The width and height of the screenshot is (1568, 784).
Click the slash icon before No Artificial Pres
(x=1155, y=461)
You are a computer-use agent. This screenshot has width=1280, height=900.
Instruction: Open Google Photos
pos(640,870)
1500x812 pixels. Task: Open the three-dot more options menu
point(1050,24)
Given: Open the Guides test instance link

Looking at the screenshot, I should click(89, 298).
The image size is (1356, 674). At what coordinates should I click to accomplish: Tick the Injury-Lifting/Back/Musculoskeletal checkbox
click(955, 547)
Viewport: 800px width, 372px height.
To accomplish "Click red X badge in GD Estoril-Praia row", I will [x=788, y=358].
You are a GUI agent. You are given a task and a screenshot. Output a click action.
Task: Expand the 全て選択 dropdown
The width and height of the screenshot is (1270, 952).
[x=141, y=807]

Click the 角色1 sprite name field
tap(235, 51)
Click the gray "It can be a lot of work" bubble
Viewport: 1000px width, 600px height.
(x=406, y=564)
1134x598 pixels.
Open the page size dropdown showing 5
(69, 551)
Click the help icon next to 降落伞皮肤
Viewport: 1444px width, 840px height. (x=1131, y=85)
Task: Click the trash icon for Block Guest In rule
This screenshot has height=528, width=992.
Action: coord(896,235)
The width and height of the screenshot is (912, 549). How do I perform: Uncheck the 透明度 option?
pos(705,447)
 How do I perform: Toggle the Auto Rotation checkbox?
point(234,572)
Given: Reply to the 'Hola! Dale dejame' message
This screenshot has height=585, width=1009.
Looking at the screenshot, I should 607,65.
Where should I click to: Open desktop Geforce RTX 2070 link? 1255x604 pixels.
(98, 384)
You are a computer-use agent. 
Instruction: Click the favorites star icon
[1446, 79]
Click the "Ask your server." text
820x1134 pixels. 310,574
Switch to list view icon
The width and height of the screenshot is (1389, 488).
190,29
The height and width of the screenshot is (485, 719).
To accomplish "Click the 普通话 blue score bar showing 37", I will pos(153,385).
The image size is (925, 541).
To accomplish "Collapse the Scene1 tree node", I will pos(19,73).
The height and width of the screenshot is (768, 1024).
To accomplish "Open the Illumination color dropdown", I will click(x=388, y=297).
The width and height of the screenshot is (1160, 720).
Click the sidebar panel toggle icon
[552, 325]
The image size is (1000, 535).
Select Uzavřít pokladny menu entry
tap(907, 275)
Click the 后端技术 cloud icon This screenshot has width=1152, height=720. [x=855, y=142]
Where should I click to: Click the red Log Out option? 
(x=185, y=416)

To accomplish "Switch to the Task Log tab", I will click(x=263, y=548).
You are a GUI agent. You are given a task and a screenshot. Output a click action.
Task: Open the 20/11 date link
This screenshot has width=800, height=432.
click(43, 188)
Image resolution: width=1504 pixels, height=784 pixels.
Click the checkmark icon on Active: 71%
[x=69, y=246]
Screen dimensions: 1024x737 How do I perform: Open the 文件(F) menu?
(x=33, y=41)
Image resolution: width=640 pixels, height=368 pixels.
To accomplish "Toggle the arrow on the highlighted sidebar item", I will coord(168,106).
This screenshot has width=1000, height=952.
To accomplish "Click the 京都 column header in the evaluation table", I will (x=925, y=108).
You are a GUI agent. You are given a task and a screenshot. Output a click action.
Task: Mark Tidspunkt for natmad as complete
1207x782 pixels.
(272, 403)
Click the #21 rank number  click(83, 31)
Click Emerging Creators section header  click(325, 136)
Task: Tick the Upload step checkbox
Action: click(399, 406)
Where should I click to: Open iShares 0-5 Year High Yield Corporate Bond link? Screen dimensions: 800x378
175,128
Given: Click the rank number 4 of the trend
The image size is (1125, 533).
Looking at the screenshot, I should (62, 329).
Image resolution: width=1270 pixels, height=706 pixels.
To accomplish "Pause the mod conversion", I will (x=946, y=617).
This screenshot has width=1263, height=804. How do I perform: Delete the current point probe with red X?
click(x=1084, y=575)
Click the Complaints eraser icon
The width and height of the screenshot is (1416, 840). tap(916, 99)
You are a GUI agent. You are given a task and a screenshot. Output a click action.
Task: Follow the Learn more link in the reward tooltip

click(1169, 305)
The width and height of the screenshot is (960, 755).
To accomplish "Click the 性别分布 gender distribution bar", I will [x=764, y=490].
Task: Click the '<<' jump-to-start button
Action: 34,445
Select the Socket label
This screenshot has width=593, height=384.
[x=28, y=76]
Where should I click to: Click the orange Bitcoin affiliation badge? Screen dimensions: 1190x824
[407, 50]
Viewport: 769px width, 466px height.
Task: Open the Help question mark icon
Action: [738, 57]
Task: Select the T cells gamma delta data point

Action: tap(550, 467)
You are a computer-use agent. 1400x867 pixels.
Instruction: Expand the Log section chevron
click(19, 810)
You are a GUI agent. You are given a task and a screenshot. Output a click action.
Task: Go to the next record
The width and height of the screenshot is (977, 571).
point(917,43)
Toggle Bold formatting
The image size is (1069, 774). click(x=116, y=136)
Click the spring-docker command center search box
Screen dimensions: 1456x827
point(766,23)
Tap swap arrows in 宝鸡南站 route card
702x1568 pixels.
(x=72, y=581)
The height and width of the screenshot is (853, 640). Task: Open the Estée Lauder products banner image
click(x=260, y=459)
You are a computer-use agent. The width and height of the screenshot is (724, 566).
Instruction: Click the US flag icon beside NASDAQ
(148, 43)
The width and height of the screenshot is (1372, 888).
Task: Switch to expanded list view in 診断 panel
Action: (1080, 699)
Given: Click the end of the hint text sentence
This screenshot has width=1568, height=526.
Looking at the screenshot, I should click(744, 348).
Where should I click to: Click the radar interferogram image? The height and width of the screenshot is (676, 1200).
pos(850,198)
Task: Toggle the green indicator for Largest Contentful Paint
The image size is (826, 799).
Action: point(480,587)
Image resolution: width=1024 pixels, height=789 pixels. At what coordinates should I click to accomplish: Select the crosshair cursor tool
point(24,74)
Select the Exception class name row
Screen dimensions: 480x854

◆ Task brief
Copy each line of the records that contains the word "rank".

◆ Result of the task
Click the #21 rank number  click(83, 31)
Given: Click the rank number 4 of the trend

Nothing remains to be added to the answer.